→ **Exercise goal**:
Show every line from the entries that follow which holds the word "accomplish".
Supplied records section start
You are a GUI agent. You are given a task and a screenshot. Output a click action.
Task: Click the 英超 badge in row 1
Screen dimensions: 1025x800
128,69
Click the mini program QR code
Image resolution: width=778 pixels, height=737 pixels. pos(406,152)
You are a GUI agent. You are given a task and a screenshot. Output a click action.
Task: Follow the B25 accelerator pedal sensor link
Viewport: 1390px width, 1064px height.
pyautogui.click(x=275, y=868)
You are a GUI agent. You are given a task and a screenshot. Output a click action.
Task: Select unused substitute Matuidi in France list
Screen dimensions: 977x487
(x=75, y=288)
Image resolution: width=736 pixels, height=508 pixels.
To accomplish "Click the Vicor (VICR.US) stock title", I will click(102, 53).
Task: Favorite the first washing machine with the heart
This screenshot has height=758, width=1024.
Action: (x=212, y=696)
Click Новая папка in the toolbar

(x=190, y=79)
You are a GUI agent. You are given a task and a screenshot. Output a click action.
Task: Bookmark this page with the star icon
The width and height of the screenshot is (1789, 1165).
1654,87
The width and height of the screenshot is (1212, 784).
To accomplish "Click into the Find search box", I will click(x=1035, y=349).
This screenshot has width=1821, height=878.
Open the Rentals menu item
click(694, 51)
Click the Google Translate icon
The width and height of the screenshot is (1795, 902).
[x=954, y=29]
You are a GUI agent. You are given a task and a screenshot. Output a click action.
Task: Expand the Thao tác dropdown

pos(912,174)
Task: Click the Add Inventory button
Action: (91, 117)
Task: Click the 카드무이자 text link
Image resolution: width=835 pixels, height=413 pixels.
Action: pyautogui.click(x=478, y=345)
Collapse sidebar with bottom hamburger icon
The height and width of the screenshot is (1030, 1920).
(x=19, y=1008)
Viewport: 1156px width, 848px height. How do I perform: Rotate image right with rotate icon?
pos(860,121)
Supplied records section end
→ **Response area**:
To accomplish "Click the Vicor (VICR.US) stock title", I will click(102, 53).
To accomplish "Click into the Find search box", I will click(x=1035, y=349).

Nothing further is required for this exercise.